Optimisation & Inference¤

Now that we have an understanding of how to construct and interact with Zodiax classes, lets see how we can use them to perform optimisation and inference on our model. We will start with a simple example of optimising a model using gradient descent, then show how to use the good deep mind gradient processing library Optax, then show how to use numpy to perform inference on the data, and finally show how to use derivates to calcaulte Fisher matrices. In these examples we will use the classes we created above.

Create some fake data

Now lets take a look at how we can recover the parameters of the model using gradient descent. To do this we need to create some fake data which we will do by modelling the normals and adding some noise.

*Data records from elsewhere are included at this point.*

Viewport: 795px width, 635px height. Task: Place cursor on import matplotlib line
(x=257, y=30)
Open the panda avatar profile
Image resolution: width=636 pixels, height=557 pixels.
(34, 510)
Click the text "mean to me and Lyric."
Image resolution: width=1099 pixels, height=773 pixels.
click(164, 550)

Then we create a new instance of the model that we will use to recover the parameters from the data!

import jax.random as jr
import matplotlib.pyplot as plt

# Make some data by adding some noise
key = jr.PRNGKey(0)
true_signal = sources.model()
data = true_signal + jr.normal(key, sources.model().shape)/50

# Create a model to initialise
initial_model = NormalSet([-3., 3.], [1., 1.], [2.5, 2.5], ['alpha', 'beta'])

Plotting code

# Examine the data and the initial model
plt.figure(figsize=(8, 4))
xs = np.linspace(-sources.width, sources.width, len(data))
plt.scatter(xs, data, s=10, label="Data")
plt.plot(xs, true_signal, alpha=0.75, label="True Signal")
plt.plot(xs, initial_model.model(), alpha=0.75, label="Initial model")
plt.axhline(0, color="k", alpha=0.5)
plt.title("Source Signal and data")
plt.xlabel("Position")
plt.ylabel("Intensity")
plt.legend()
plt.show()

Initial Model

Create a Loss Function

Now lets create a loss function and use the gradients to perform a simple gradient descent recovery of the parameters:

# Now lets construct a loss function
opt_parameters = [
    'alpha.mean', 'alpha.scale', 'alpha.amplitude',
    'beta.mean', 'beta.scale', 'beta.amplitude'
    ]
@zdx.filter_jit
@zdx.filter_value_and_grad(opt_parameters)
def loss_fn(model, data):
    return np.square(model.model() - data).sum()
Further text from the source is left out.